- **Assignment**
Pull every line containing "section" from the entries.

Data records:

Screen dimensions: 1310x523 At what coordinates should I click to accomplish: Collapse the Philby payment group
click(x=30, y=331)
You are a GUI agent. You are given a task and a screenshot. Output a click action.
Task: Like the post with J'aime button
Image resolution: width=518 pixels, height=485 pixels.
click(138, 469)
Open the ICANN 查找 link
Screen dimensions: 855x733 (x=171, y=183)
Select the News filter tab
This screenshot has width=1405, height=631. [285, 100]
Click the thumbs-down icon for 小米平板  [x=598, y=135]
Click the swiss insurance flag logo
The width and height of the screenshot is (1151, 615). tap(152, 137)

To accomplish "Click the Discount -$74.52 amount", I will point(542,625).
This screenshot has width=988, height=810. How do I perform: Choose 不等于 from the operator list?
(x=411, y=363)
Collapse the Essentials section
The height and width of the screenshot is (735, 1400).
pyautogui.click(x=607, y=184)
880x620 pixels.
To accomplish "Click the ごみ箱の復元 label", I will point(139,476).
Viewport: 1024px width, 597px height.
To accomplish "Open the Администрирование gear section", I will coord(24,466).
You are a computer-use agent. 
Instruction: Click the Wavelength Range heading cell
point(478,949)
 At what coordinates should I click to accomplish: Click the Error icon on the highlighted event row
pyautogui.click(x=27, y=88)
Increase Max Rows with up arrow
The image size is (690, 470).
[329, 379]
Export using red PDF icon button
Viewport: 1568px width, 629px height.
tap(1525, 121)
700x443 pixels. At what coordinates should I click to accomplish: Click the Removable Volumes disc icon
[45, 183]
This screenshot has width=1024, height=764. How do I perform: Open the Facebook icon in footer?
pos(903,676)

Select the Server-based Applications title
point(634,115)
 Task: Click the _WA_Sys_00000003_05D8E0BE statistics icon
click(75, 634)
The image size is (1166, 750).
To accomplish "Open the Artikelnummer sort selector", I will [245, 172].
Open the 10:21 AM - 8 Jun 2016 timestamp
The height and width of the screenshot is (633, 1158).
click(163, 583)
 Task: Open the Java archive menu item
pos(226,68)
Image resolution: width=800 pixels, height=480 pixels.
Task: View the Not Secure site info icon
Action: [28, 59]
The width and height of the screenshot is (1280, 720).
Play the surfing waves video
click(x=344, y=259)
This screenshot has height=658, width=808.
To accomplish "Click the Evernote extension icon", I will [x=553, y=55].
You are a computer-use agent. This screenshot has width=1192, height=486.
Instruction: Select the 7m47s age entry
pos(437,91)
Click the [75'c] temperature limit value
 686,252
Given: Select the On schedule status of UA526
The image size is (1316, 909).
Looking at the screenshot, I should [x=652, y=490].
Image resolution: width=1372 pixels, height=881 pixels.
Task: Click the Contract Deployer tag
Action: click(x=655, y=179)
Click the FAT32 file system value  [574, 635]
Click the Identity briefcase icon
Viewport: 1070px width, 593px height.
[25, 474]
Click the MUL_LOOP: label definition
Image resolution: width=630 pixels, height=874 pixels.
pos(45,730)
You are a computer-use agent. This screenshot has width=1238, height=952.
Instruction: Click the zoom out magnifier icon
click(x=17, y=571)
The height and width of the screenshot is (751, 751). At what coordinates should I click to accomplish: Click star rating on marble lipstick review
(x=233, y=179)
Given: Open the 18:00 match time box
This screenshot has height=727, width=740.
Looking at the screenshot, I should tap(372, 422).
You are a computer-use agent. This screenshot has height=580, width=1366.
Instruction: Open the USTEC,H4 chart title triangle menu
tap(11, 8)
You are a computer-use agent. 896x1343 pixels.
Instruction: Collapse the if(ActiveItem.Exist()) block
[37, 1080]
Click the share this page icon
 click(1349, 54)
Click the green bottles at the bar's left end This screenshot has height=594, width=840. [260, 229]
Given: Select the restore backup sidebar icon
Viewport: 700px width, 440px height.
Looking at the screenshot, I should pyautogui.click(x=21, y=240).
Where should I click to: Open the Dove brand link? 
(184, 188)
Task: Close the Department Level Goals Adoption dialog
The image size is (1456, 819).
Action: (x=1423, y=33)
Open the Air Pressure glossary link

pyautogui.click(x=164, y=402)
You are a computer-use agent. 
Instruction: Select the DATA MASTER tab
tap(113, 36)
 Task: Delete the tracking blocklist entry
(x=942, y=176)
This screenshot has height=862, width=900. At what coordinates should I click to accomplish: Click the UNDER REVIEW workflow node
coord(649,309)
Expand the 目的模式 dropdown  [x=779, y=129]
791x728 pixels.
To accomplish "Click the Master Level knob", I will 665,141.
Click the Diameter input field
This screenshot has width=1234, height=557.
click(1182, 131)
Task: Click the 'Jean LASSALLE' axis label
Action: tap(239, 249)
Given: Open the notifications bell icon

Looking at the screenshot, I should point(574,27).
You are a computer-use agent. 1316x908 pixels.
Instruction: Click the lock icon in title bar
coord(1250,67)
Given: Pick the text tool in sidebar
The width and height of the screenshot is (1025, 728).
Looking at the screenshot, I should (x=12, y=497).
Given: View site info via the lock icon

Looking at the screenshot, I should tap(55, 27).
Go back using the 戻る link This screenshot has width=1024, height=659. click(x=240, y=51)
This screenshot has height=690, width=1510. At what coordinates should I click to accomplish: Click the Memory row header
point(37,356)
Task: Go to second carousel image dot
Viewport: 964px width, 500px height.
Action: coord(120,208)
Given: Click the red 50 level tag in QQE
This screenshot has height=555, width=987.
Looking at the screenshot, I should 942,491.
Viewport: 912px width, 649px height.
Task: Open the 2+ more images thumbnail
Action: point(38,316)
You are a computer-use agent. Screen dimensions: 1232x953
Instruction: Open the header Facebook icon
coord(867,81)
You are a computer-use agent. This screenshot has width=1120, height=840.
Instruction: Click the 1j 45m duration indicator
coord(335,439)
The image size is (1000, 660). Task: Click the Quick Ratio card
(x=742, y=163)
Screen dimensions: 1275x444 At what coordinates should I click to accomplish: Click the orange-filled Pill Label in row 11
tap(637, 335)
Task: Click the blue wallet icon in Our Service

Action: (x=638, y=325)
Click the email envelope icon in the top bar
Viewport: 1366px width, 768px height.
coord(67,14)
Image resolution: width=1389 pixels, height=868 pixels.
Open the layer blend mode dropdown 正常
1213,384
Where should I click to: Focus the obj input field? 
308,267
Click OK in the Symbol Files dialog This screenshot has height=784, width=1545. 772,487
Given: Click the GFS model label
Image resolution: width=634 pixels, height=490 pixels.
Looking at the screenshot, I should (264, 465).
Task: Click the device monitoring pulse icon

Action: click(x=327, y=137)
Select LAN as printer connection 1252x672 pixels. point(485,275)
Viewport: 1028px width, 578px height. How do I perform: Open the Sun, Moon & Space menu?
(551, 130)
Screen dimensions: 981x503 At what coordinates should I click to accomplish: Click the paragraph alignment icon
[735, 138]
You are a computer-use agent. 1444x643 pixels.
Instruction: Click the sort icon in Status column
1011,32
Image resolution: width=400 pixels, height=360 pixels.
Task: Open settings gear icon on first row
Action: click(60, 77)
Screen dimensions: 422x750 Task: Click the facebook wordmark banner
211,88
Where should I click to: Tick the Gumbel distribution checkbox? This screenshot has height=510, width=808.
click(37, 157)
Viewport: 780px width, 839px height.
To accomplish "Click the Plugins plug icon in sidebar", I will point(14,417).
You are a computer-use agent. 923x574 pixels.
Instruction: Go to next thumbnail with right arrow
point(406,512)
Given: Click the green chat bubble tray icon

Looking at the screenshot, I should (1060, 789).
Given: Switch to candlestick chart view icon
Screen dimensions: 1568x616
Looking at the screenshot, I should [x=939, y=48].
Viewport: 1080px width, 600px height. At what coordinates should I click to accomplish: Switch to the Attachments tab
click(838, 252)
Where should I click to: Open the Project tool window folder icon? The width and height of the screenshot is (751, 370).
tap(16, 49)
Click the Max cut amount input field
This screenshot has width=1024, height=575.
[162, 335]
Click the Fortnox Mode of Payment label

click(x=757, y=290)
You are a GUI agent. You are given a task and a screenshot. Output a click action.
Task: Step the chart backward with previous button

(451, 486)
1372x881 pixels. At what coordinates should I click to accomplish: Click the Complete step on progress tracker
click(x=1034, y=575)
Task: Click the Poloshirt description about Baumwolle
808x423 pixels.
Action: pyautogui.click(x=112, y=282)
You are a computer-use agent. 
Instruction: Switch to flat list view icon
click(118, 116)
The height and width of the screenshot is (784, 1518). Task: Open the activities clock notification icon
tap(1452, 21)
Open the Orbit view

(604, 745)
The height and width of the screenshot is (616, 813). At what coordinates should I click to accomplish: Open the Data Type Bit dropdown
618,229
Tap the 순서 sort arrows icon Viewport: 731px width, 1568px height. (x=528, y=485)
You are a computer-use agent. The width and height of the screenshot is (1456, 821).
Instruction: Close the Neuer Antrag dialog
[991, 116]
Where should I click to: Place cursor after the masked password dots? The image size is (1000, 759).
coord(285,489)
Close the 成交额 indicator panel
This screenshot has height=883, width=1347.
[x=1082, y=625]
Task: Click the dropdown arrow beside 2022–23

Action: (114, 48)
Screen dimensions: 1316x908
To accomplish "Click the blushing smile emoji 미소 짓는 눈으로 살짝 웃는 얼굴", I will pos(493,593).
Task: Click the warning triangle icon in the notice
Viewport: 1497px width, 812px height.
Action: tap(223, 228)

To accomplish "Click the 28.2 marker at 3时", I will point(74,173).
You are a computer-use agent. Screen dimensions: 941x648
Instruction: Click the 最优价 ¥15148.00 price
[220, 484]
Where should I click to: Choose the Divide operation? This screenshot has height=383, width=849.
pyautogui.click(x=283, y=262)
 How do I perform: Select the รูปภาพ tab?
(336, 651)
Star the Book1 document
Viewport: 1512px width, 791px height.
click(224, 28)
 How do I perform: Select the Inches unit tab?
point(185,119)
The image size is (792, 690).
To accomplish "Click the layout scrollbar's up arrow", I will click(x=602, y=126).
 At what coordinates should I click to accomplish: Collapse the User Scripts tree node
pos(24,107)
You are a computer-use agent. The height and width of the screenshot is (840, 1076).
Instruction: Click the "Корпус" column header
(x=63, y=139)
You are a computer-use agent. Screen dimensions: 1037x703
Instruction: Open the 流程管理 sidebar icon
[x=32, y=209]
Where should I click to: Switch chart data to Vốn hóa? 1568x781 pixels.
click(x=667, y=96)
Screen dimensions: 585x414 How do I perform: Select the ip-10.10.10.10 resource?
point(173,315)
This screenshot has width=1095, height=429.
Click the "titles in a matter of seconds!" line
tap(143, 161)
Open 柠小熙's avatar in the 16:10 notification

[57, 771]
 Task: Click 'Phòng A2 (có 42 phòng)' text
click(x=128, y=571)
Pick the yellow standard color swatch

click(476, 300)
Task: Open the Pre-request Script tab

- **Result below**
Collapse the Essentials section
To accomplish "Open the Администрирование gear section", I will coord(24,466).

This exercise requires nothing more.